Apartments and Homes: Renting vs. Buying
When it comes to apartment and house hunting, 2018 apartment statistics show renting or buying your own place both come with their own pros and cons. A small family, for example, may prefer to not to buy a house or apartment right away, preferring instead to find a suitable location once their family has reached a size that needs larger space.
Additionally, buying an apartment or your own home requires a bit more than proper finances and a good mortgage rate which is hard to come by if you are a student. One should also consider the expense of property taxes, homeowners association fees, possible upkeep and preservation at the expense of the owner. When the question of renting or buying is viewed through this lens, renting appears to be the more favorable option for many.
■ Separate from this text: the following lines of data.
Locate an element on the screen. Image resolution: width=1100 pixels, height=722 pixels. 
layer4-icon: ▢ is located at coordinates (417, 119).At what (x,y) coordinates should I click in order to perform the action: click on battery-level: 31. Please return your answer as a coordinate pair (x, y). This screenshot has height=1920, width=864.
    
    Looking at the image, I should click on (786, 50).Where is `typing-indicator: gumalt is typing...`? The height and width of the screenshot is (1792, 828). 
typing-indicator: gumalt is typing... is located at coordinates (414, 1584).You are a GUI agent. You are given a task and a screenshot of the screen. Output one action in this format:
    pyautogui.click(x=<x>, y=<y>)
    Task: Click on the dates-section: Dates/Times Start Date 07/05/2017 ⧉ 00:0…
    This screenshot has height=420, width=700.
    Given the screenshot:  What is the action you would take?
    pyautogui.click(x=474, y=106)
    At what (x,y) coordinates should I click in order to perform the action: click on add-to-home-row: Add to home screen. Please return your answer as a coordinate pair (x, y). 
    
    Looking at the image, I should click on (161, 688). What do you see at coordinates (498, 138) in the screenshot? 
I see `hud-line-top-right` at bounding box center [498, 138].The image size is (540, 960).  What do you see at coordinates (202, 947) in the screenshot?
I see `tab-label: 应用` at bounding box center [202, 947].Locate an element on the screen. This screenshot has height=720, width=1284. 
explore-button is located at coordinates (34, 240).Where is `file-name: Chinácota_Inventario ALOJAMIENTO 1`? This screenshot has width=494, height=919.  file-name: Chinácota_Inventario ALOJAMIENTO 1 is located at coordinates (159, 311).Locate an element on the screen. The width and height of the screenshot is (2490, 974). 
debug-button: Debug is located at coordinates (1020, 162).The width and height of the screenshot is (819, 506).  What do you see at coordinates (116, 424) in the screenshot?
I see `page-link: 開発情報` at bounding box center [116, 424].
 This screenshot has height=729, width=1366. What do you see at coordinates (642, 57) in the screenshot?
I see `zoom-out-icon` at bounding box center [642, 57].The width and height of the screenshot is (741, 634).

Having said that, your financial situation will almost certainly be the determining factor in this scenario. The rest of the factors are also important here though, and should not be ignored. We’ll give you a few helpful tips for deciding whether renting or buying is right for you.
The Upside of Renting
Renting a house or apartment has the advantage of freeing you from the responsibilities of ownership, including maintenance, structural issues or any luxury upgrades to modernize the place. And unless it’s your preference, you usually won’t be required to pay for items like air filters, light bulbs and the like. Renters can look forward to one fixed amount for expenses each month and less likelihood of any emergency bills surprising them. Many apartment communities offer fun incentives like pools or playgrounds to further attract renters.
The Downsides of Renting
Tenants must abide by any guidelines set forth by the property’s owner or in some cases the property manager. These rules can vary widely from pet restrictions to guest stays and more. Because apartments are more compact than houses, you’ll likely have less space for storage. Renters may need to consider getting a storage unit or getting rid of larger pieces that may not be able to fit in the apartment. Very few apartments have controlled rent, meaning that the rates may fluctuate while you are living there, and could go above what you’re able to afford.
The Upside to Purchasing
Both homes and apartments can increase in value over time, so if you’ve purchased one of these you may be able to recoup more than the amount you initially paid. Homeowners typically have better credit scores as credit in good standing is often a requirement for such purchases. If a homeowner has something like a fixed-rate mortgage, he or she can be assured that there won’t be any unexpected fluctuations in payment. Interest rates paid on these properties are also eligible for deductibles during tax season most of the time.
As we mentioned, homes will likely have more storage space, and you’ll be able to put whatever you want there without restrictions, and redecorate the interiors to your liking.
The Downside of Purchasing
Homeowners are responsible for fixing all maintenance issues large and small themselves. They’re also responsible for making timely payments on mortgages, housing association fees, insurance, and property taxes. It can seem overwhelming, but all of this is manageable with a little planning.
Keep in mind that homeowners must make sure their place is up to any city codes and will have to take on the job of selling the place if they want to move, or find a realtor to do it for them.
The Next Move?
Ultimately this important decision is based on what works best for you. Renting provides some flexibility while ownership provides a bit more stability and possible investment opportunities. Whatever you decide, we wish you the best in this endeavor.